Kursgewinngarantiegesetz

Börse Rocket Internet Startups Zalando

Mal vorweg: Ich habe keine Aktien von Zalando oder Rocket Internet gekauft. Und zwar nicht nur weil ich dazu viel zu bequem bin und für Aktienhandel zu schwache Nerven habe, auch nicht nur weil ich dafür gerade mal kein Geld übrig habe - sondern aus bewusster Entscheidung. Das hat was mit Geschäftsmodellen zu tun, mit Transparenz oder ihrem Fehlen, mit der Überlegung, wer von etwas profitiert und wer nicht.

Wobei, soviel mal als kleiner Einschub, meine Karriere als Börsenguru nicht wirklich eine war. So habe ich hier im Blog 2006 (ja, so lange gibt’s das hier schon und sogar ein bisschen länger) über den Xing-Börsengang fabuliert, dass ein Kurs von 30 Euro ja kaum zu halten sei. Die Aktie notiert aktuell bei 75 Euro. Tja, hätte ich mal…

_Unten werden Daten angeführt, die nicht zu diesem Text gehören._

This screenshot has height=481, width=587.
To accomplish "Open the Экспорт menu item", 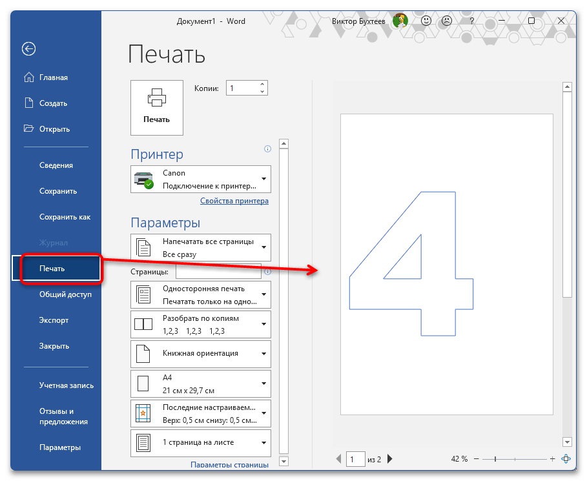I will tap(54, 320).
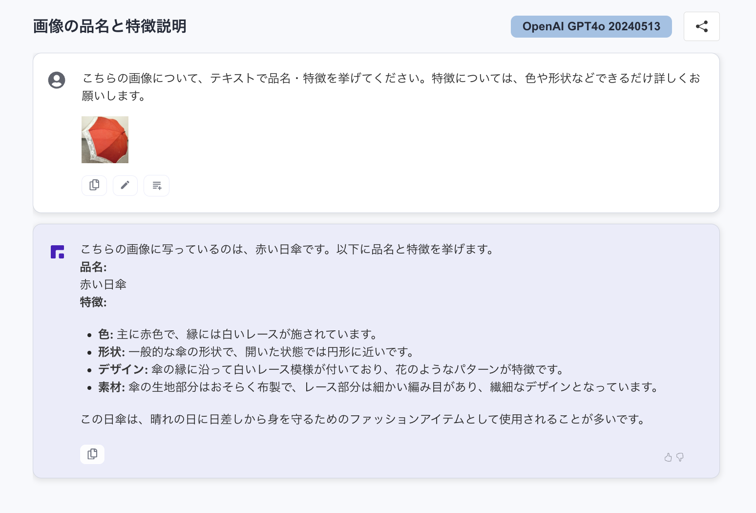This screenshot has height=513, width=756.
Task: Copy the user message with the clipboard icon
Action: [x=94, y=185]
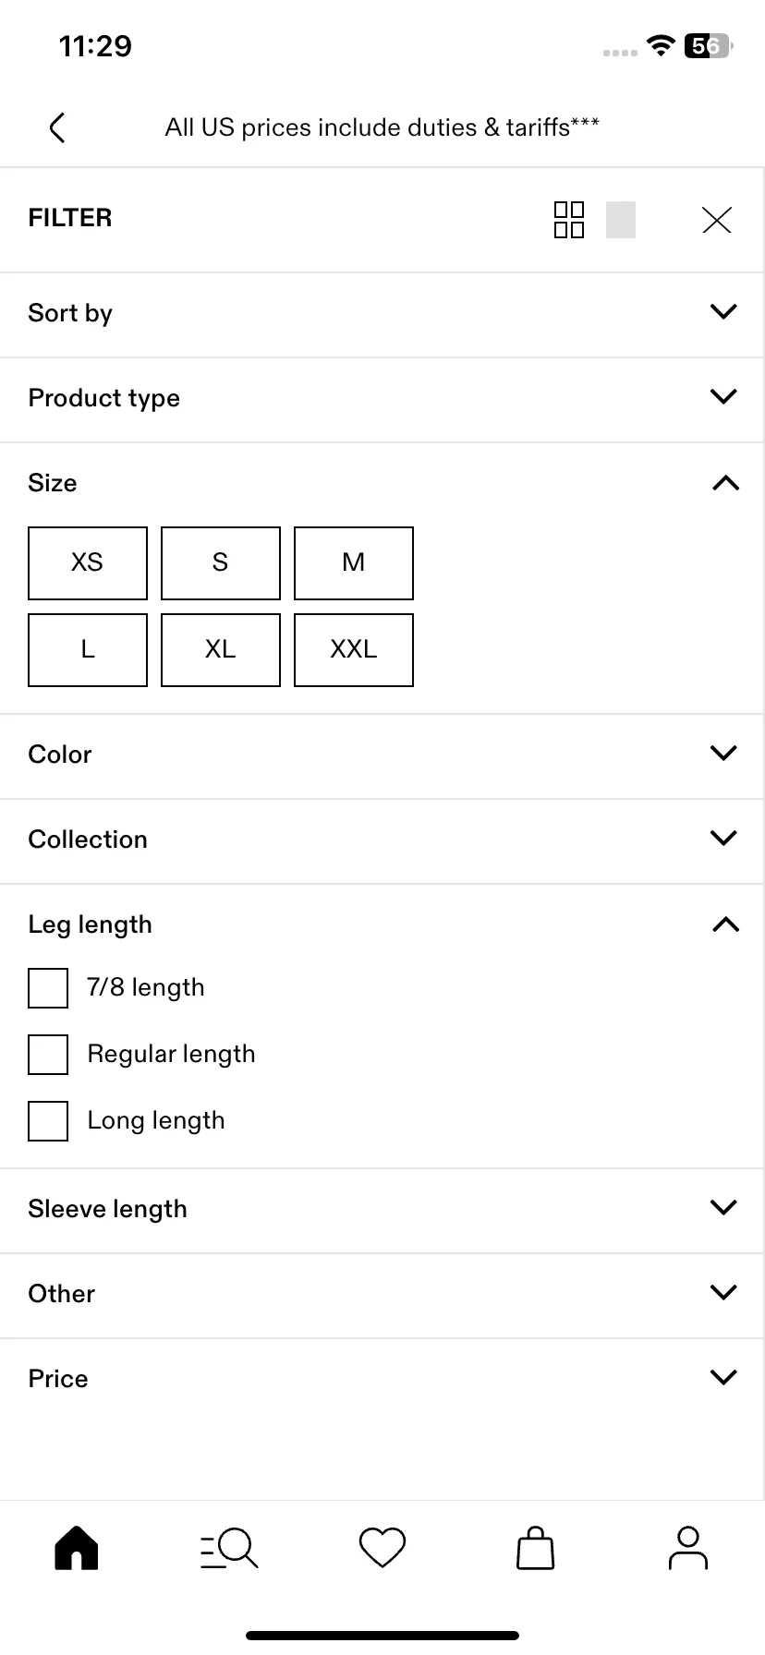Close the filter panel
The width and height of the screenshot is (765, 1655).
pyautogui.click(x=717, y=220)
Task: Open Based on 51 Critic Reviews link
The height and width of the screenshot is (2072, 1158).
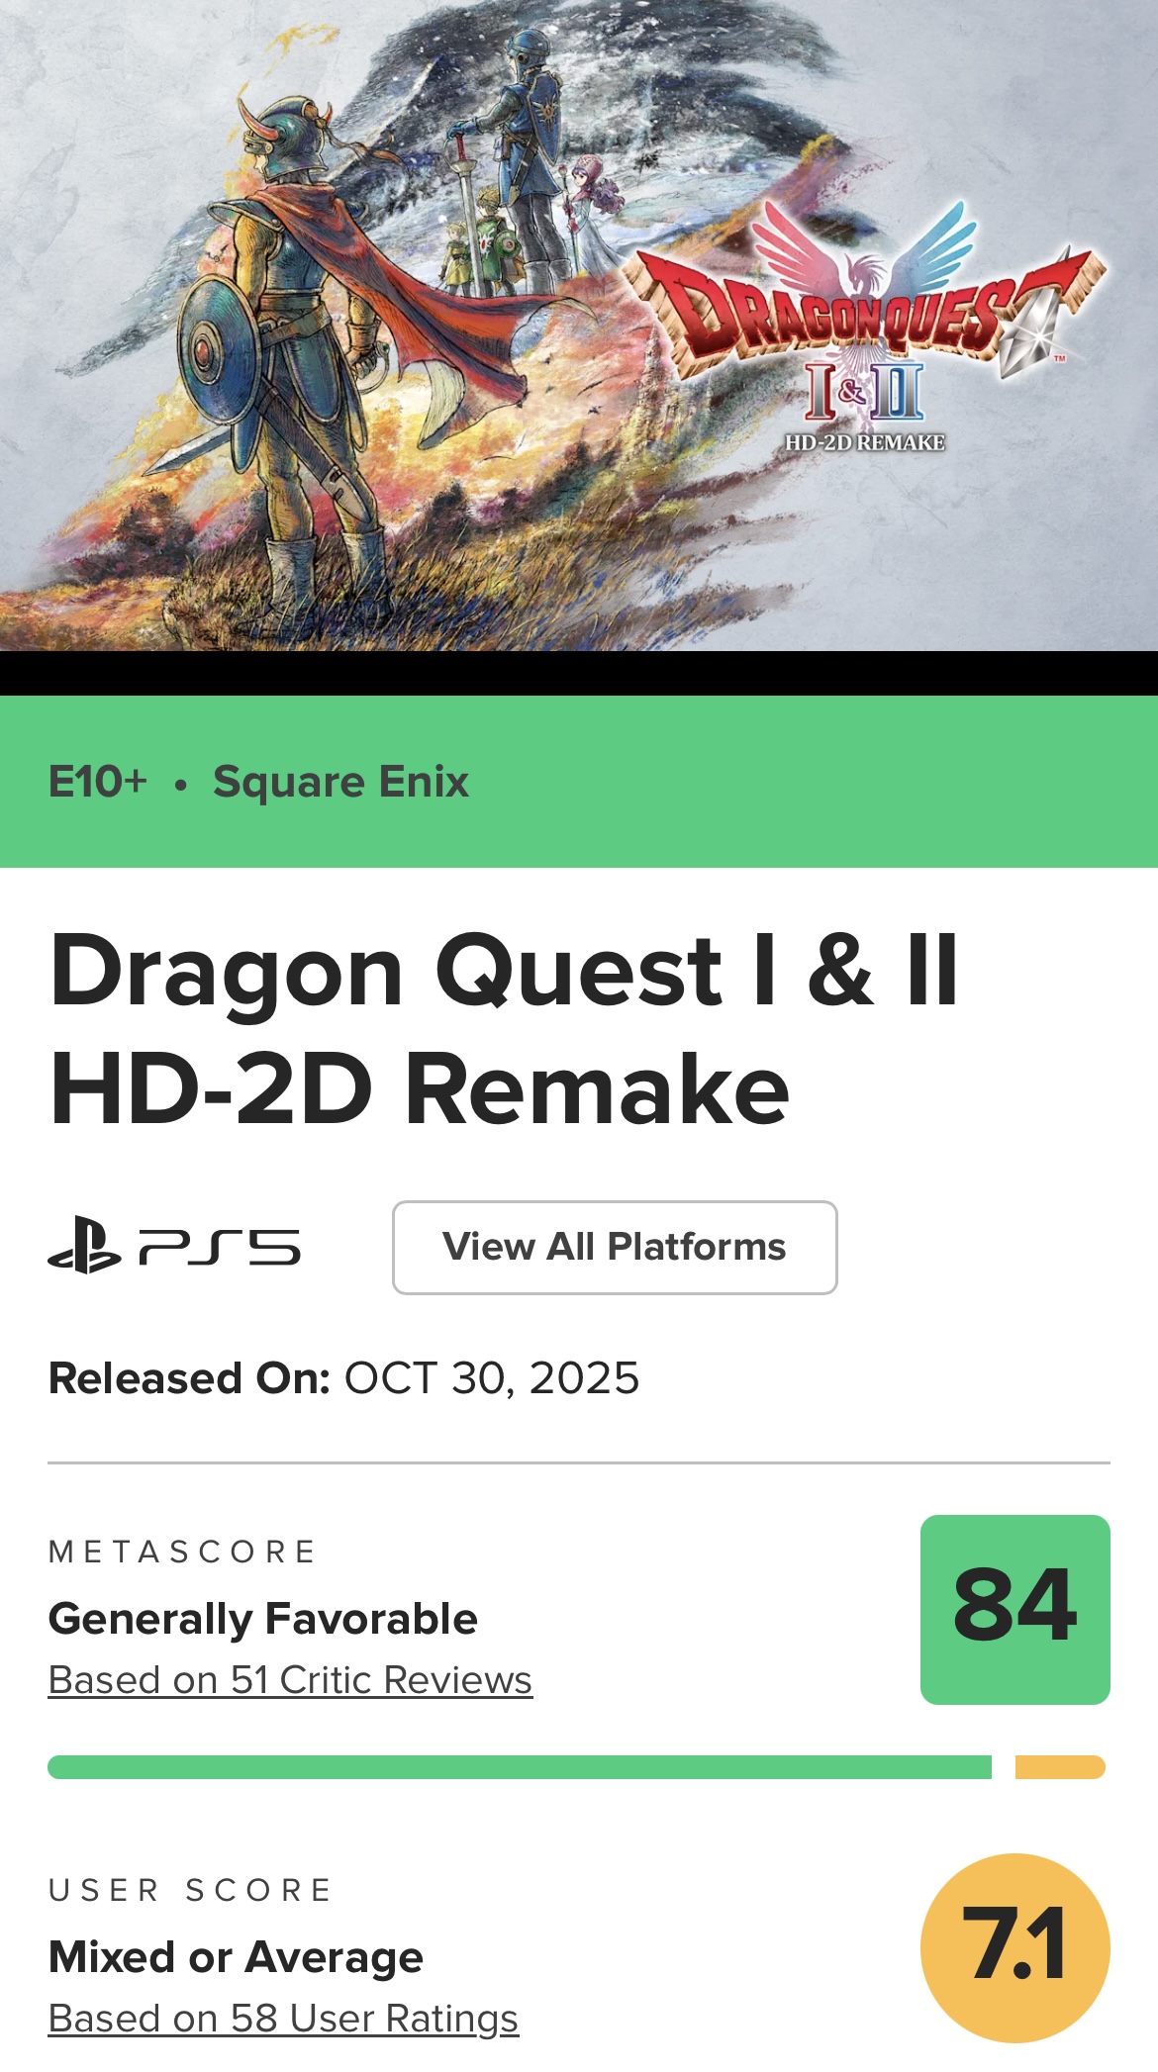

Zalando und Rocket Internet haben aber gezeigt, dass in Deutschland Internet-Unternehmen an die Börse gehen können. Dass es Anleger gibt, die bereit sind, Geld in Unternehmen (ja, in Unternehmen!) zu investieren, damit diese mit dem Geld ihr Geschäft ausbauen, wachsen, international erfolgreich werden können. Und nachdem ein paar Wochen lang publizistisch das mehr oder weniger bejubelt oder zumindest mit einem gewissen Respekt vorbereitet wurde, kommt jetzt - wenig überraschend - der Slashback. “Spiegel Online” titelt aktuell “Absturz nach Börsengang: Zalando-Rocket-Fiasko alarmiert Anlegerschützer”.

SpON zu Zalando

Da stehen beachtliche Sätze drin wie

Eine volle Handelswoche lang sind die Kurse der beiden Start-ups von Tag zu Tag immer weiter abgestürzt. Aus Zeichnern sind Gezeichnete geworden.

Gezeichnete. Weil es so viele Menschen gab, die z.B. Zalando-Aktien haben wollten, zu einem bereits bekannten Ausgabekurs. Was haben die Leute denn erwartet? Dass - klar doch, Internet-Unternehmen und alle außer mir sind doof! - zum Börsenstart der Kurs erstmal um 20, 30 oder 40 Prozent steigt und man dann schnell ordentlich Kasse machen kann? Der Kurs kann ja nur so in den Keller rauschen weil viele von denen, die erstmal Aktien gezeichnet haben, sich gleich mal wieder von denen getrennt haben. Und man sich dann schon die Frage stellen muss, mit welchen Motiven diese Zeichner denn tätig geworden sind. Waren das jetzt Investoren oder Zocker? Und muss ich großes Mitleid mit den Zockern haben, so viel wie mit dem in der Spielbank, der seinen Stapel auf Rot schiebt und dann einen Schuldigen sucht, wenn es zum vierten Mal hintereinander wieder Schwarz wird?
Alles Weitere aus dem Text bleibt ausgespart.